In fact, the percentages are more than a little damning:
“India, Jordan, Bangladesh and Hong Kong by far the least tolerant. In only three of 81 surveyed countries, more than 40 percent of respondents said they would not want a neighbor of a different race. This included 43.5 percent of Indians, 51.4 percent of Jordanians and an astonishingly high 71.8 percent of Hong Kongers and 71.7 percent of Bangladeshis.”
Three thoughts occurred to me in this order:
- Wow that’s an odd basket of countries to be lumped together as the most intolerant!
- Ouch! Yeah I’m Bangladeshi.. and while I’ll be the first to admit we have our own favorite national stereotypes and periods of ethnographically inspired excitement, least tolerant? Really?
- I wonder if someone fat fingered on this big time.
Thanks to the fact that both Max Fisher of WaPo and World Values Survey folks freely shared their sources, we can take a dive into the data that generated the map to explore thought #3 to our heart’s content.
The short answer is, yes, someone did fat finger this big time. “Yes” and “No” got swapped in the second round of the survey, which means that 28.3% of Bangladeshis said they wouldn’t want neighbors of a different race – not 71.7%.
26K Facebook likers and 2.5K Tweeters, take note.
Now, the long version for the data wonks amongst you. By the way this piece is restricted to Bangladesh – time, and ability to read primary questionnaire being main constraints.
What the WVS Data Really Says
(Spoiler: Data says it’s confused…)
There were 5 waves of data collection:
Bangladesh has data for the third and fourth wave.
First, lets reproduce the 71.7% number. We can use the interactive query tool WVS has set up on their website at: http://www.wvsevsdb.com/wvs/WVSIntegratedEVSWVSvariables.jsp?Idioma=I
To get this:
“Mentioned” basically means “Yes” (we’ll explore this in detail in a bit).
What about the 1996 survey? Here’s the same page with 1996 data (table shown only):
If the oddity isn’t jumping out to you yet, let’s use something a little more visually friendly to compare the 1996 and 2002 numbers. WVS also makes available a Online Data Analysis toolkit at http://www.wvsevsdb.com/wvs/WVSAnalizeQuestion.jsp. With a literal tinkering, we can get to this screen:
“Mentioned” (the measure for less tolerance) went from 17.3% to 71.7%, while “Not Mentioned” went from 82.7% to 28.3%.
a) something WTHBBQPWN&%$#* happened in those 6 years that made 54.4% Bangladeshis do a 180 degree on their tolerance levels, OR
b) the coding got messed up and “Mentioned” is either 82.7% and 71.7% in 1996 and 2002 respectively, or 17.3% and 28.3% respectively.

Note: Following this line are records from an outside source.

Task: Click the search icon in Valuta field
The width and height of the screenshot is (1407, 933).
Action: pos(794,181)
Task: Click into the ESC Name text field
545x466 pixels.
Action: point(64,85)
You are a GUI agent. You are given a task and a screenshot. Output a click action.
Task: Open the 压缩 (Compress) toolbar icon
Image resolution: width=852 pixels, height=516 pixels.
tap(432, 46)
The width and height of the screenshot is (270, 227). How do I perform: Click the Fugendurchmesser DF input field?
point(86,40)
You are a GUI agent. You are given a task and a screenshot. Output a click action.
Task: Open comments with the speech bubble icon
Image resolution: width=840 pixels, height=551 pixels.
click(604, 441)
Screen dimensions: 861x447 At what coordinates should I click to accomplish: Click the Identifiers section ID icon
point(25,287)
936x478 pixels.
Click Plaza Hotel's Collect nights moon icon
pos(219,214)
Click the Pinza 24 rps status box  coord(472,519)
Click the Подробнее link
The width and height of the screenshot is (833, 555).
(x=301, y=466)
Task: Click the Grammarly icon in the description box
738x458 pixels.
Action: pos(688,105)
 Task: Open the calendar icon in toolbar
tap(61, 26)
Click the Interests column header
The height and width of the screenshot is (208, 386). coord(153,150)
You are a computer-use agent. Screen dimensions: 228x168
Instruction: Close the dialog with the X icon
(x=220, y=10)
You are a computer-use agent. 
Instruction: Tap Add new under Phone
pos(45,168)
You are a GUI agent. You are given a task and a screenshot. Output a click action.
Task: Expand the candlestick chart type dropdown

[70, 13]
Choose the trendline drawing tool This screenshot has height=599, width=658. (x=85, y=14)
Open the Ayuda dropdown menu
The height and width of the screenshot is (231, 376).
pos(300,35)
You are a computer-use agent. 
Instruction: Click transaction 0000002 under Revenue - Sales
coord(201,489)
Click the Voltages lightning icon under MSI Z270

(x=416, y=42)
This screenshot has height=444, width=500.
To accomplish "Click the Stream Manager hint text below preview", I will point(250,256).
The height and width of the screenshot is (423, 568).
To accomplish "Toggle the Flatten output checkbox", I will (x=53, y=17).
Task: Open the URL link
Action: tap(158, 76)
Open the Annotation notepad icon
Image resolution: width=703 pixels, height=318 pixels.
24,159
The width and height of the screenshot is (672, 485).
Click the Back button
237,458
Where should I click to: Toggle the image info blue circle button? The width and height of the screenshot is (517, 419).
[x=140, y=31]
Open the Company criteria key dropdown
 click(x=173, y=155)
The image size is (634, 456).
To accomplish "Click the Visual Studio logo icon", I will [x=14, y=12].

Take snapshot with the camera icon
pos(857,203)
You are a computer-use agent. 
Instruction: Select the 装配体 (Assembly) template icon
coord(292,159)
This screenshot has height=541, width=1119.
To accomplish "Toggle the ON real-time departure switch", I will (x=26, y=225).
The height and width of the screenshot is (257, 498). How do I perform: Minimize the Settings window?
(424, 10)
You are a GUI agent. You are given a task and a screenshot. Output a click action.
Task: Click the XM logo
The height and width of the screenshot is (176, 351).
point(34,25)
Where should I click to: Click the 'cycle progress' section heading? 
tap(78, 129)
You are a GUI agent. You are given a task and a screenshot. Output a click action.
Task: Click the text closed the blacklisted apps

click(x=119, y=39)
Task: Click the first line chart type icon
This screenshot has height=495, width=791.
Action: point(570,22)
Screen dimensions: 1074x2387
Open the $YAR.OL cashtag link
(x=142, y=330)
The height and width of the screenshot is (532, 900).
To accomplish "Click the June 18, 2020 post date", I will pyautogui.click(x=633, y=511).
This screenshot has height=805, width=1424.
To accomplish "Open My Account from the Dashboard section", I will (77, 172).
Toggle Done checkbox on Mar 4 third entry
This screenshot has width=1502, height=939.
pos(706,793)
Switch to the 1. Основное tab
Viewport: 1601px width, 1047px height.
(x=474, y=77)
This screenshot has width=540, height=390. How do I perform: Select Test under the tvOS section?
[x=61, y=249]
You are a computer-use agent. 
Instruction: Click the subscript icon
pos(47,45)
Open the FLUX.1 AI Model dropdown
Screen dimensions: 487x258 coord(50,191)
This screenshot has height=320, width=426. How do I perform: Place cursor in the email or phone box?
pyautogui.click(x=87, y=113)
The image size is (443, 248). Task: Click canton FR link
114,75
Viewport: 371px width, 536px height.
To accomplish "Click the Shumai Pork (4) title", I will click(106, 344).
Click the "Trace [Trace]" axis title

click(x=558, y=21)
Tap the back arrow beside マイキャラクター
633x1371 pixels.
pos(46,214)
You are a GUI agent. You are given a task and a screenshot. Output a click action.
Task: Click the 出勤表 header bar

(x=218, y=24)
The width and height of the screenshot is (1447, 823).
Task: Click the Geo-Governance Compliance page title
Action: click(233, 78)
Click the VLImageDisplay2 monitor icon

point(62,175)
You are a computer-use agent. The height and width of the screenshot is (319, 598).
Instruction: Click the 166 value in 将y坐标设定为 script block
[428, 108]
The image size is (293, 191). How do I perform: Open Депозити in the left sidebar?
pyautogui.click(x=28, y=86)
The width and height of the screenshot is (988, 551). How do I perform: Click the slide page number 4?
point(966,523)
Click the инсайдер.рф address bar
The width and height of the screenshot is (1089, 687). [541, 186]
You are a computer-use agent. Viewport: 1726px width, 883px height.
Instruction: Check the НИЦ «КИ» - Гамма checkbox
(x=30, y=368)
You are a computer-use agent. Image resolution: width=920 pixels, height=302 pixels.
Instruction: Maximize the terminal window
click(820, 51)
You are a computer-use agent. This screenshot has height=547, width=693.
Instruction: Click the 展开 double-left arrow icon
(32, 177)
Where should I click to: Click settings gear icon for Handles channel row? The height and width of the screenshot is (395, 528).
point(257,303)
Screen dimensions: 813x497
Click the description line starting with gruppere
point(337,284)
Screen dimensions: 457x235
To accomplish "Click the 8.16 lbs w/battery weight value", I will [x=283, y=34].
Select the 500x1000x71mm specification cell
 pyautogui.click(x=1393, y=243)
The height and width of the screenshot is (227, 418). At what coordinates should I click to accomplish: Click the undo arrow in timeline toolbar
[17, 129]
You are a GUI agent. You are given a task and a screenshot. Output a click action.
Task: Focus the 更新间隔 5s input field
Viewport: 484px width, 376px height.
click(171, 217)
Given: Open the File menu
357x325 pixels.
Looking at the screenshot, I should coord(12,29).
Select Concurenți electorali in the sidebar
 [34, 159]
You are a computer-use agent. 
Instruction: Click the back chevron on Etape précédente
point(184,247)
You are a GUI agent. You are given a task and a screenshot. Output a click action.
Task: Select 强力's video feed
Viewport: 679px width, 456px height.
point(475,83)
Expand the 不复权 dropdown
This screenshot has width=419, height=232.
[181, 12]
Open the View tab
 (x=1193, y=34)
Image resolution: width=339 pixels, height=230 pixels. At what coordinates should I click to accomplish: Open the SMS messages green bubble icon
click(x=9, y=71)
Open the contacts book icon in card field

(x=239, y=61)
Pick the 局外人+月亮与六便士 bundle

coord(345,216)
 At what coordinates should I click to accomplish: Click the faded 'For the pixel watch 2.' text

For a survey size of N = 1,500ish, b) is always your safer bet when no obvious change agent is involved, endogenous or exogenous.
(If you’re Bangladeshi, you’re also probably laughing your behind off at a) since the 54.4% number involves tens of millions of people in a generally syncretistic society where appreciation for that heritage has arguably only increased with the younger generations, but that’s “anecdotal” for the purposes of this piece, so we’ll leave that thought there.)
If your data analysis foo is up to the task, I’d encourage you to check out the raw data itself to confirm that this is also the case there. The dataset is generously available at: http://www.wvsevsdb.com/wvs/WVSData.jsp
I used the STATA file for the “WVS FIVE WAVE AGGREGATED FILE 1981-2005″ dataset; you can also choose SPSS or SAS formats if they suit your toolkit better. For Stata, the relevant command is:
tab S002 A124_02 if S003 == 50
Giving the result:
| Neighbours: People of
| a different race
Wave | Not menti Mentioned | Total
1994-1999 | 1,261 264 | 1,525
1999-2004 | 425 1,075 | 1,500
Total | 1,686 1,339 | 3,025
(S002 is the Wave, A124_02 is the question under study, and S003 contains the country, with Bangladesh being code 50.)
What Should The Data Say?
(Spoiler: Bangladeshis are a tolerant bunch – it’s ok to come visit.)
Ok, now that we are reasonably certain the data is confused, which way will it point once we de-confuse it? For this, we need to turn to the actual questionnaires. These too are available at http://www.wvsevsdb.com/wvs/WVSDocumentation.jsp?Idioma=I.
First, the 1996 survey. The relevant section is reproduced below (Bangladesh_WVS_1996_1.pdf, pg 10):
The top line is the question, basically asking who the respondent “does not want or would not like to have as a neighbor”.
The first column, উল্লেখ করেছেন, means “Mentioned” – to be selected if the respondent notes a particular group of individuals (V51 – V60) are unwelcome neighbors.
The second column, উল্লেখ করেন নি, means “Not Mentioned” – this is for the more chillaxed bunch.
Now, let’s look at the 2002 survey. The relevant section is reproduced below (Bangladesh_WVS_2002_1.pdf, pg 19):
The top line has the same question as above, verbatim. The first or second column headers are not the same though.
The first column, প্রতিবেশী হিসেবে পছন্দ করবো, means “Would like [X] as a neighbor” – to be selected if the respondent notes a particular group of individuals (V68 – V77) are welcome neighbors.
The second column, প্রতিবেশী হিসেবে পছন্দ করবো না, means “Would not like [X] as a neighbor” – this is for the less chillaxed bunch.
‘1’ and ‘2’ stand for totally the opposite things in the two surveys.
Unless we are willing to allow that the data input folks consciously converted a ‘2’ in 2002 to a ‘1’ in 1996 to connect প্রতিবেশী হিসেবে পছন্দ করবো না to উল্লেখ করেছেন, I think it’s reasonable to assume that ‘1’ was also coded for “Mentioned”/উল্লেখ করেছেন in the 2002 dataset, leading to a flip in the results for that question for that wave. Spot checks also suggest that this is what would be consistent with surveys from other countries.
With everything righted the right way, here then is what the final numbers look like:
Yes, 28.3%, not 71.7%.
- I only looked at the question that was used for the tolerance/intolerance WaPo piece. This inconsistency shouldn’t be extrapolated to any part of the rest of the Bangladesh survey unless one has double checked for that.
- I ran this for the Bangladesh dataset only. No idea if any of this applies to any other country dataset – same caution as above applies.